What does your subcommittee do? We are charged with monitoring the expenses incurred by the Search Committee. In particular, we review the invoices submitted for payment: Is the expense attributable to the Search Committee as opposed to the Transitions Committee or something else? Is the charge consistent with any contract with the vendor and otherwise reasonable in amount? Is the documentation submitted with the invoice clear and complete, and is it sufficient to support the amount charged? At the end of each month, we submit an expense report to the Search Committee co-chairs for their consideration to be forwarded to the Standing Committee. We also prepared a budget to control the total amount of the expenses to be incurred in the search process, which we have estimated to be just shy of $77,000.
A financial subcommittee might not be the first thing we’d think of when conducting a bishop search. Say more about the role you play in the process. The Search Committee has lots of moving parts acting simultaneously. Some members worked on the beginning of the process, such as scheduling and conducting the listening sessions. Others are more closely involved in a later stage of the process, such as arranging the discernment retreat. Managing all those different efforts is a big job that falls on the shoulders of the co-chairs. The financial oversight subcommittee is designed to ease the co-chairs’ burden a little bit by providing a second set of eyes to make sure that the financial details of the search process do not get lost in the shuffle.
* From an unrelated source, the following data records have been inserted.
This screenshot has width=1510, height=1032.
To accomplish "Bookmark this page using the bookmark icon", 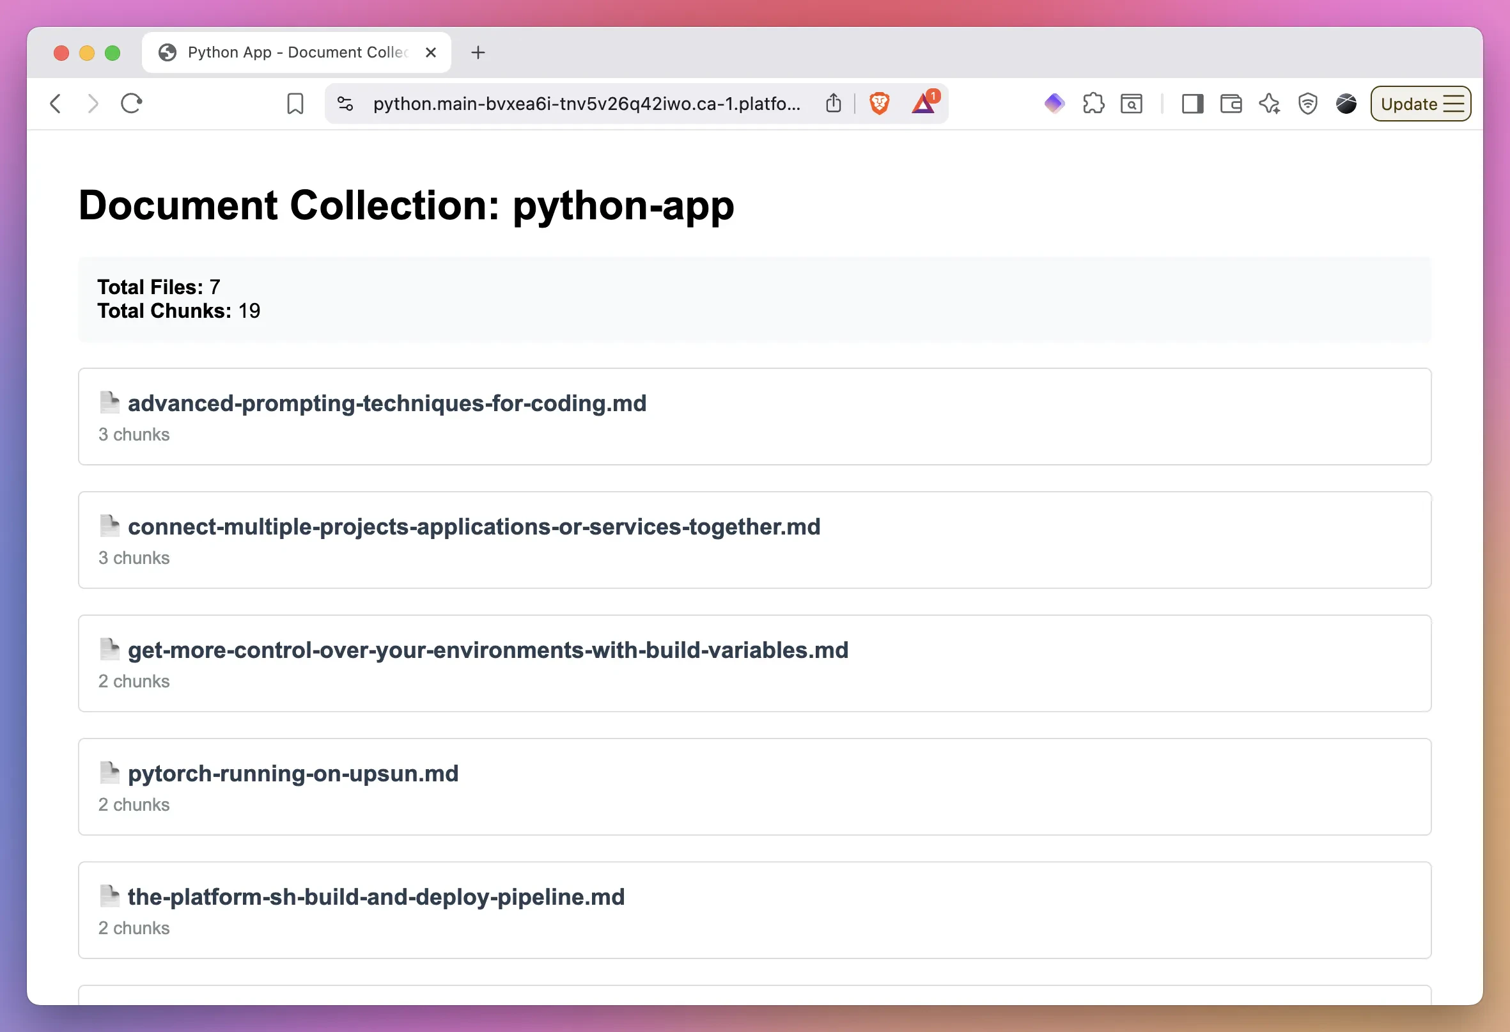I will tap(296, 103).
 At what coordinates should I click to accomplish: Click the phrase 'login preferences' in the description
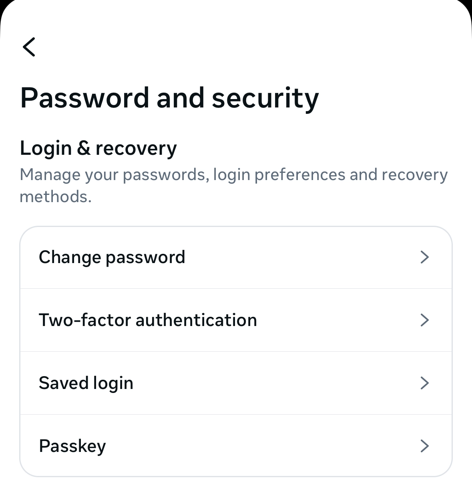click(x=279, y=175)
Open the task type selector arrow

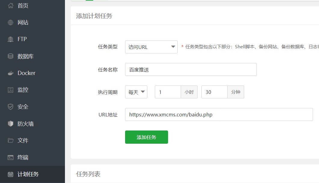[173, 47]
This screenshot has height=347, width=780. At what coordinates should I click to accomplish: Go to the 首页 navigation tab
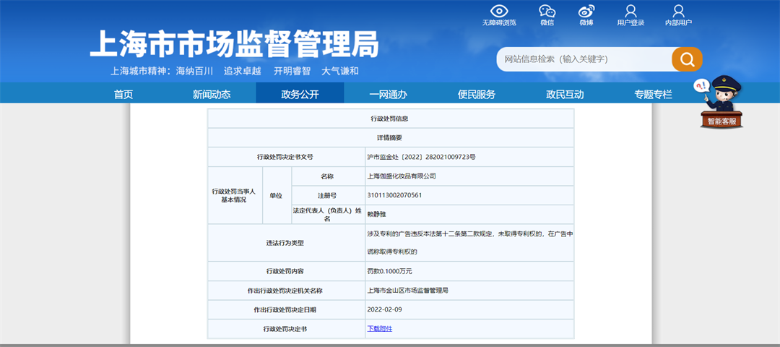(124, 94)
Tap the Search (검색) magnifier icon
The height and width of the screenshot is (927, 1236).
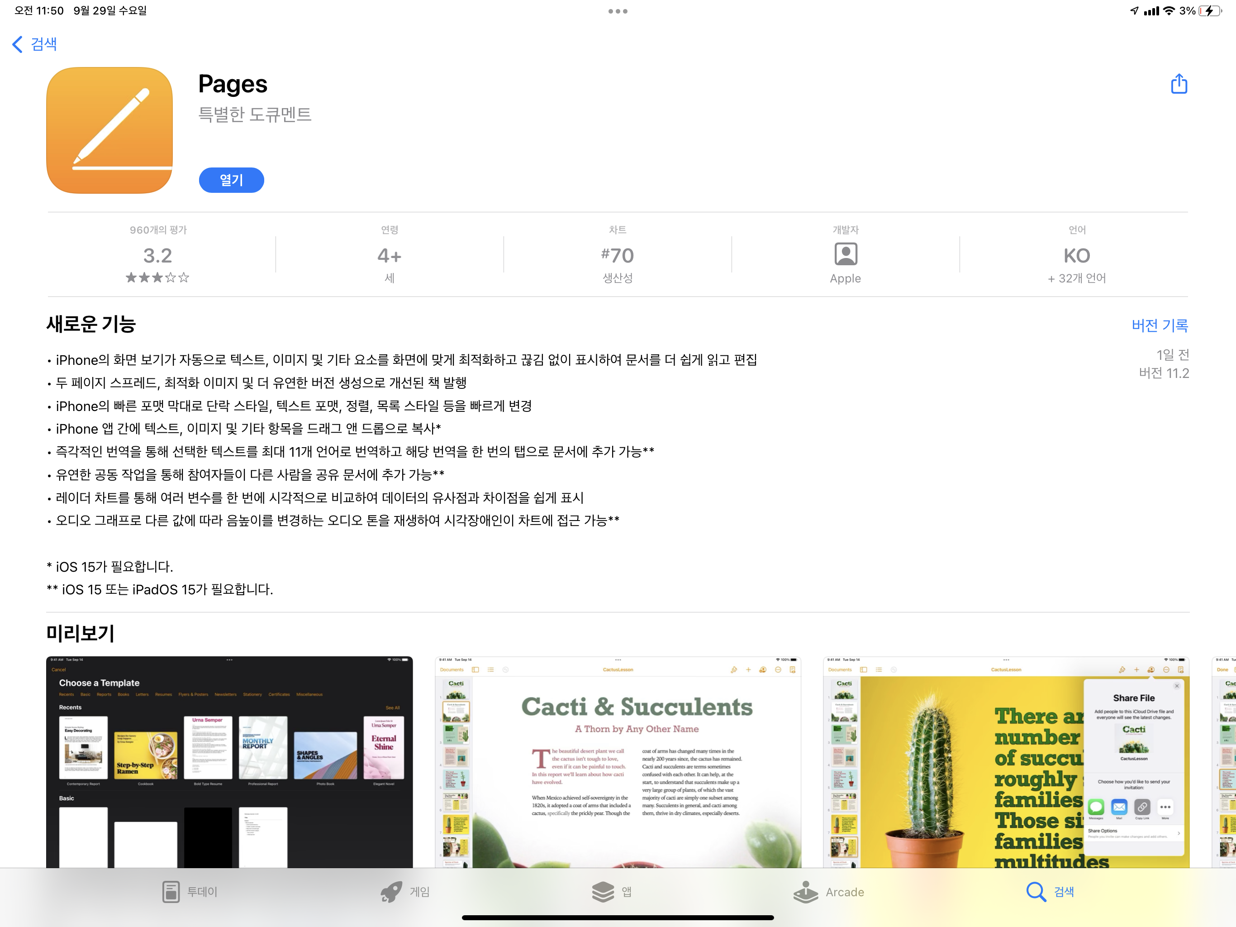pos(1035,892)
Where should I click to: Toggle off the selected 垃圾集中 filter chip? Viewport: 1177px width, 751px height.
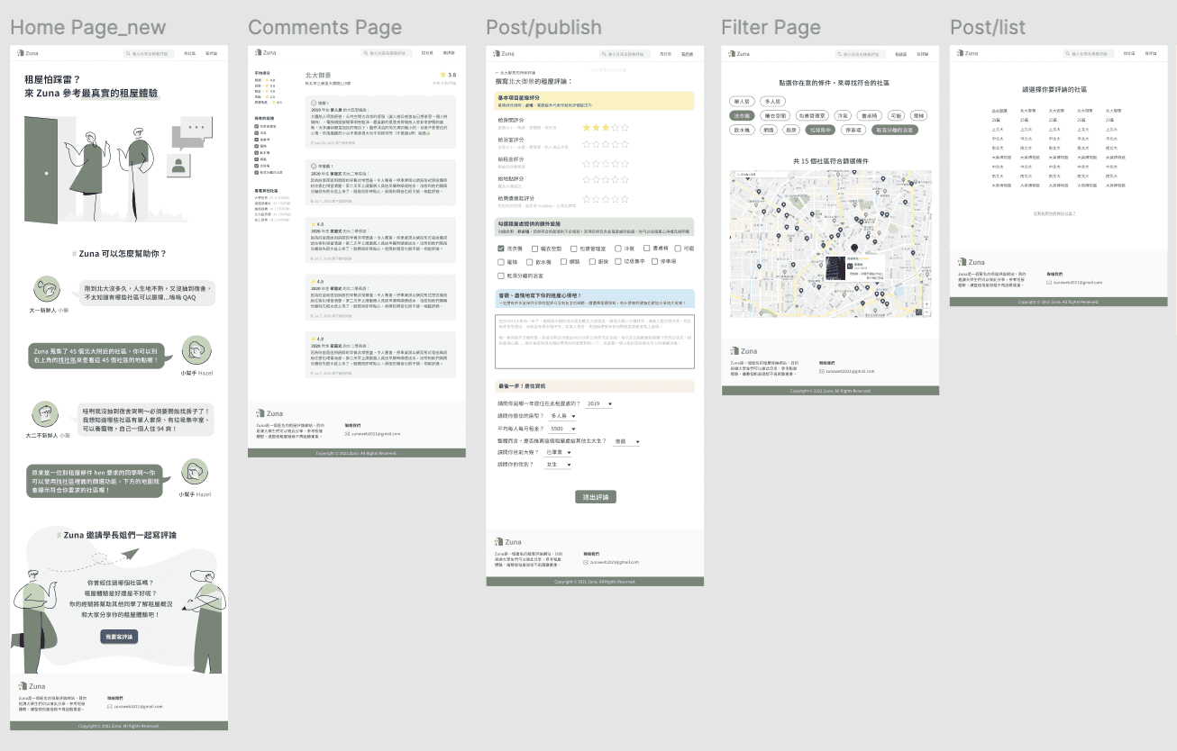coord(822,130)
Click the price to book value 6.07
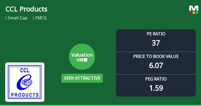 [156, 65]
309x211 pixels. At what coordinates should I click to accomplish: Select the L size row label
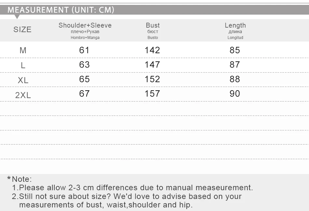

What are some of the expenses involved in the search? The most significant expenses include the accommodations for the discernment retreat, at which the entire Search Committee will interview a small group of the most promising candidates, and the travel expenses to bring those candidates to the retreat. Another substantial expense is the search consultant hired by the Standing Committee, which is standard operating procedure for a bishop search in the Episcopal Church. (Her assistance has been invaluable.) Other expenses include the Spanish language interpreters at the listening sessions, the Holy Cow! online survey and the services of the consultant who prepared and analyzed the results, and catering expenses for several in-person daylong meetings of the full committee.
What’s the biggest challenge you’ve faced during the search? We can’t say that any of our work has been particularly difficult, but the single task that took the longest was the preparation of the budget, since it required us to predict every event that might occur in the search process, to imagine every type of expense that those events might involve, and to estimate (or solicit other people’s estimates) the amount of those possible expenses. We are glad to have that task behind us!